Russia is reportedly planning to reduce oil exports from its sea ports in January by 100,000 to 200,000 barrels per day (bpd) compared to December levels. The decision is attributed to increased throughput at Russian refineries, prompting a reduction in exports, Reuters reported.
The quarterly export schedule for the first quarter of 2024 is expected to be lower than the October-December period, according to industry sources. The quarterly export schedule is a three-month export plan for Russian oil companies issued ahead of a new quarter allowing them to plan supplies via pipeline monopoly’s Transneft system.
“We estimate Russia’s average seaborne oil exports at 3.5 million bpd so far in December, in January we expect it to fall due to increased refining”, – said Viktor Katona, senior oil market analyst at Kpler consulting.

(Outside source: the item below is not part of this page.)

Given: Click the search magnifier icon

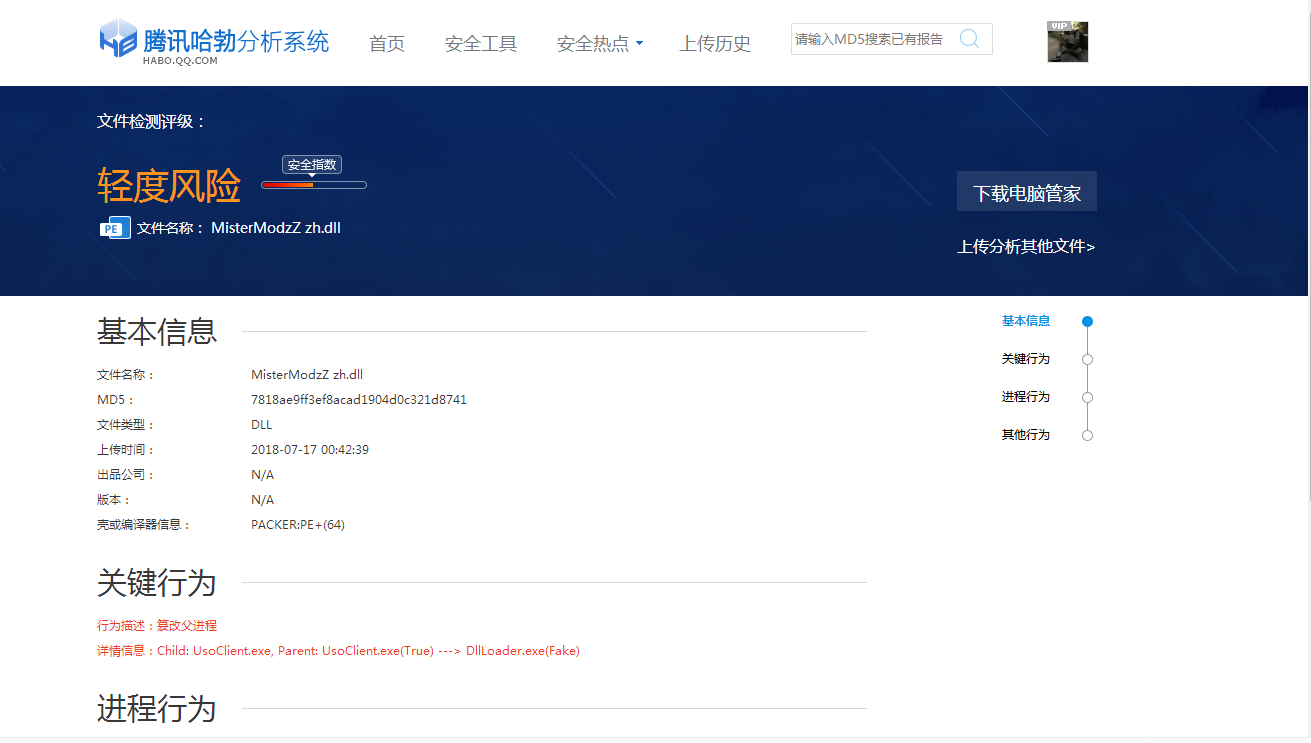Looking at the screenshot, I should (969, 39).
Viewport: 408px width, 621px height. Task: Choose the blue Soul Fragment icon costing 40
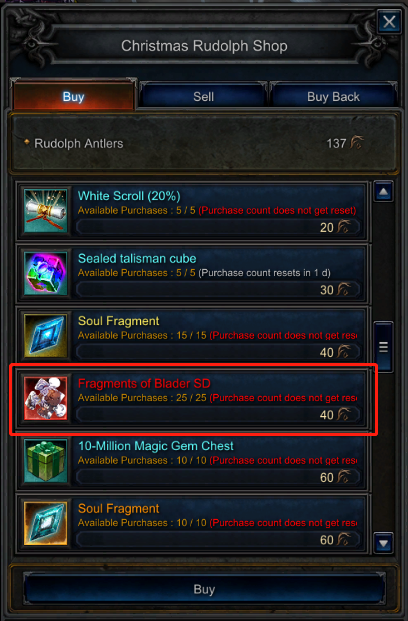pos(46,336)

“The average throughput at oil refineries in Russia was at 5.5 million bpd in October and last week it increased to 5.7 million bpd”, – Katona added.
The decline in oil loadings is anticipated mainly in Russia’s western ports, including Primorsk, Ust-Luga, and Novorossiisk.
Russia has committed to voluntary cuts in oil and product exports as part of the OPEC+ cooperation agreement, with a target reduction of 200,000 to 500,000 bpd in the first quarter of 2024.